» **Work item**:
Set down, exactly, every line from the top of the listing through the one holding "Oscar 2017: ecco tutte le nomination e i vincitori (114, 1123)".

-- Opening Marker --

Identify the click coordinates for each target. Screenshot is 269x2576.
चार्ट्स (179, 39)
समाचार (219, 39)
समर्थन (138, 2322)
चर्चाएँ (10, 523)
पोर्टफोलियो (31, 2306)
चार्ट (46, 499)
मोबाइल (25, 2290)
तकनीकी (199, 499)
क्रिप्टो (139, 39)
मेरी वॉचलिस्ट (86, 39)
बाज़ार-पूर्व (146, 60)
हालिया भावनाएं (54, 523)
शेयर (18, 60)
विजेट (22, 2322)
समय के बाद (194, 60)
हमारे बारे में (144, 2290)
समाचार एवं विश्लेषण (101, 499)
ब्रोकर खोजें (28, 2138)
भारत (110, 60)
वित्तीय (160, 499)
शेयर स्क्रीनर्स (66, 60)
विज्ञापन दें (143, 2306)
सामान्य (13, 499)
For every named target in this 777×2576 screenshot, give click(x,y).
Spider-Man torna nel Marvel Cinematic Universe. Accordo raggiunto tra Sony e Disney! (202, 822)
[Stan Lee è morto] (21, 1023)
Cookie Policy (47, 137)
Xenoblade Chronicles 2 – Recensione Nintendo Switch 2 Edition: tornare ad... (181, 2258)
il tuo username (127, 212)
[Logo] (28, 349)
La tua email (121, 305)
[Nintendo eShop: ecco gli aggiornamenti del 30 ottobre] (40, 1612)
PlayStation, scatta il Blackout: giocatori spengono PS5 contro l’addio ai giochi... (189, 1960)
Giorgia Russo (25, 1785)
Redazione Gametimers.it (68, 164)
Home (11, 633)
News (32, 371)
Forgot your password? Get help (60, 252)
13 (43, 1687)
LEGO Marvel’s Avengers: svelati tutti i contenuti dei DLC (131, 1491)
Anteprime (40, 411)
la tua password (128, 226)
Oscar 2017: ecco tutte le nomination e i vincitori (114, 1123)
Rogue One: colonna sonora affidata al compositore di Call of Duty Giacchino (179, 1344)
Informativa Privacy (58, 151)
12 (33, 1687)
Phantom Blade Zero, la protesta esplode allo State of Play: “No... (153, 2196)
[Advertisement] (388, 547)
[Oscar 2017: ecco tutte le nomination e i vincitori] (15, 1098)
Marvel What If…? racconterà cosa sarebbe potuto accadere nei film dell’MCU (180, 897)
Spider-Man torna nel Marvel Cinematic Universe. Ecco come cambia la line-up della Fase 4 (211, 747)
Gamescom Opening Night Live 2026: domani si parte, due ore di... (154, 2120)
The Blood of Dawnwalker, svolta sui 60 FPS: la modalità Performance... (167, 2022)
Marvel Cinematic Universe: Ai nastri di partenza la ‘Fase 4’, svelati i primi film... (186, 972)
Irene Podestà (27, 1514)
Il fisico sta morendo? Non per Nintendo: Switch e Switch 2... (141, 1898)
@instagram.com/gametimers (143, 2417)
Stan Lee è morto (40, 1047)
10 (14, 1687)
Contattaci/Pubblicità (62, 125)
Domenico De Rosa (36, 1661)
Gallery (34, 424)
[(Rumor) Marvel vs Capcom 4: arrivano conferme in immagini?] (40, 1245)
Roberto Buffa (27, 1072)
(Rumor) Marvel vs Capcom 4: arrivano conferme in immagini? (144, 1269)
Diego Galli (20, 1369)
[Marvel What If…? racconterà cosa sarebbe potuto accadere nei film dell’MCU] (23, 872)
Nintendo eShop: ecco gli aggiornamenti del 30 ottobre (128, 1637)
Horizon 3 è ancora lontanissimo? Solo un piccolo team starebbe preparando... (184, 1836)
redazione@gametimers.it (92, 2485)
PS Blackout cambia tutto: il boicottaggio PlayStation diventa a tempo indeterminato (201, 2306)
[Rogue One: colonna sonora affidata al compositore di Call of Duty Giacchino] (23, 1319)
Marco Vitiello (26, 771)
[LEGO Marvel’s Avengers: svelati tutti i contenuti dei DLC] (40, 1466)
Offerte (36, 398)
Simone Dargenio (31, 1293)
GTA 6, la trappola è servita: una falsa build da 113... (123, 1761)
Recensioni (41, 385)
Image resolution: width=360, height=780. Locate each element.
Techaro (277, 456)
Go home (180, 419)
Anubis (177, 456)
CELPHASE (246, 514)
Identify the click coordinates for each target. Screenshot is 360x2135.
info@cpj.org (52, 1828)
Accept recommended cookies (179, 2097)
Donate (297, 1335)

-- Closing Marker --

» **Task result**:
Identify the click coordinates for each target. Screenshot is 269x2576.
चार्ट्स (179, 39)
समाचार (219, 39)
समर्थन (138, 2322)
चर्चाएँ (10, 523)
पोर्टफोलियो (31, 2306)
चार्ट (46, 499)
मोबाइल (25, 2290)
तकनीकी (199, 499)
क्रिप्टो (139, 39)
मेरी वॉचलिस्ट (86, 39)
बाज़ार-पूर्व (146, 60)
हालिया भावनाएं (54, 523)
शेयर (18, 60)
विजेट (22, 2322)
समय के बाद (194, 60)
हमारे बारे में (144, 2290)
समाचार एवं विश्लेषण (101, 499)
ब्रोकर खोजें (28, 2138)
भारत (110, 60)
वित्तीय (160, 499)
शेयर स्क्रीनर्स (66, 60)
विज्ञापन दें (143, 2306)
सामान्य (13, 499)
For every named target in this 777×2576 screenshot, give click(x,y).
Spider-Man torna nel Marvel Cinematic Universe. Accordo raggiunto tra Sony e Disney! (202, 822)
[Stan Lee è morto] (21, 1023)
Cookie Policy (47, 137)
Xenoblade Chronicles 2 – Recensione Nintendo Switch 2 Edition: tornare ad... (181, 2258)
il tuo username (127, 212)
[Logo] (28, 349)
La tua email (121, 305)
[Nintendo eShop: ecco gli aggiornamenti del 30 ottobre] (40, 1612)
PlayStation, scatta il Blackout: giocatori spengono PS5 contro l’addio ai giochi... (189, 1960)
Giorgia Russo (25, 1785)
Redazione Gametimers.it (68, 164)
Home (11, 633)
News (32, 371)
Forgot your password? Get help (60, 252)
13 (43, 1687)
LEGO Marvel’s Avengers: svelati tutti i contenuti dei DLC (131, 1491)
Anteprime (40, 411)
la tua password (128, 226)
Oscar 2017: ecco tutte le nomination e i vincitori (114, 1123)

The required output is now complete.